14 TOWARDS THE GREAT ICE, part 1

No one knows why the Great Ice exists.  It is of course well known that as we ascend a mountain, it gets colder.  But although the mountains at the Great Ice are high, philosophers have opined that this would not be enough to produce an ice mountain, and certainly not one as extraordinary as the Great Ice. 

We also know that the air gets colder as we go further south, and conversely warmer as we go further north, but we do not know why this is so.  The nights are longer in winter, the further south we go, but in summer the days also are longer, and for a brief few weeks or months, it is almost warm, even in the far south.  Yet it is not warm enough to melt the Great Ice, though there are reports that the ice rivers flowing footlength-by-footlength sluggishly down from the peaks of Great Ice, melt at their ends, the source of rivers, and that these rivers flow more strongly in summer. 

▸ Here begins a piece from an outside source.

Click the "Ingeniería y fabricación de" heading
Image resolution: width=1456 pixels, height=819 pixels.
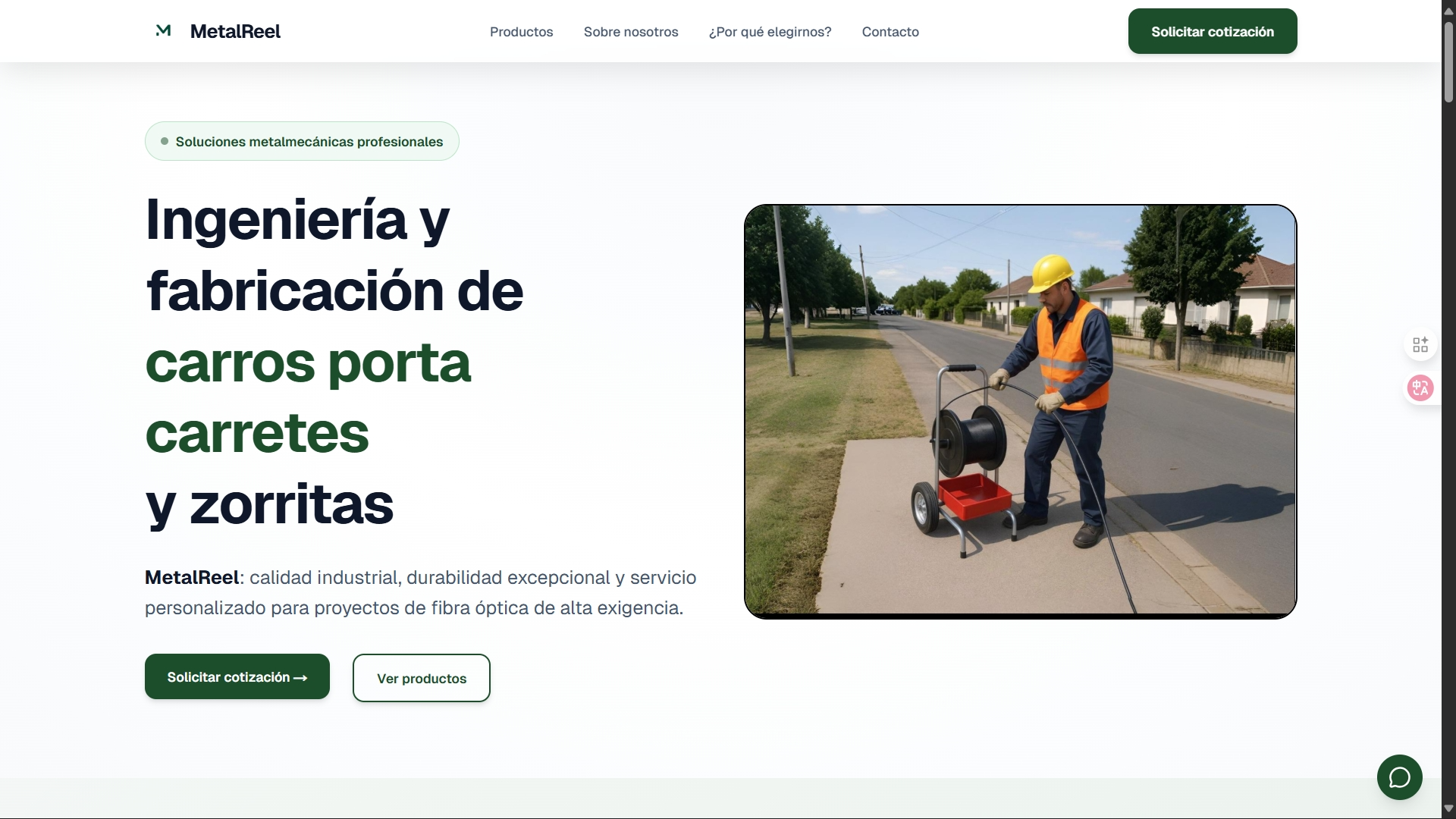[334, 255]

There are some who say that the Great Ice is expanding, generation by generation, and that it will one day cover the whole of the Inner Sea.  There are others who deny this.  Such reports as there are, from the time of Fanuiloth the Great, do not give any indication that the Great Ice was smaller then than it is now.  To find out the truth will require a full expedition, and the Yarsfelders are chancy folk to deal with.

Katya ys Jorac – The Geography and Peoples of the Inner Sea

Steppan approached the door, and, standing a footlength away from it, summoned from his memory the forms for fire.  He pulled the fire out of the otherworld, concentrating it more and more, until he had two fiercely glowing orbs, about one footlength in diameter, floating above each hand.  He could feel the palms of his hands burning, but he closed his mind to the pain.  He flung one of the tightly bound furnaces against the door.  It burnt its way instantly through the wood and struck the ice bear.  The ice bear screamed in agony.  Steppan threw the other burning orb through the same hole, and when this touched the bear, it expanded into a bonfire of flame.

Here was the risk:  would it burn through the wood of the door?  Had he made a funeral pyre for them all?

But the ice bear shrieked again and blundered away to roll in the snow, taking the flames with it.  But these flames were magical.  They would not be extinguished by snow, but only by a counter spell.  He’d hoped that, though these fell creatures might be in themselves formed by a foul and evil magic, that they would not have the power to offset what he had done.

He cupped his mouth to the hole, and spoke in Elvish, and then repeated himself in Capporean.  “Leave us alone.  I have greater powers still than what you have just seen.  We are not your weak and unprotected prey.  Leave us alone and you will be safe.”  He spoke slowly so that they might hear every word.  He turned away, took a step back towards his bunk, then fell to the floor, insensible.  In his darkness, he could still feel the pain in his hands, but his mind protected him from the agony.  Unaware of what he was doing, and all that was happening around him, he lay motionless on the stone floor, only his whimpering and ragged breathing showing he was yet alive, so deep was his coma. 

So he did not hear the reply whispered through the door.  “You have bested us tonight, but you will not escape us.”  Somehow, the whisper was more frightening than a bellow would have been.  Yet, how could this creature speak Capporean, when the wargs had only communicated with each other in yips and howls?  Magritta did not doubt that magic, evil magic, was involved.  There came the sound of someone or something urinating against the door, like a dog, to mark his territory, and show his contempt, followed by yips and howls as the wargs moved away over the ice into the dark.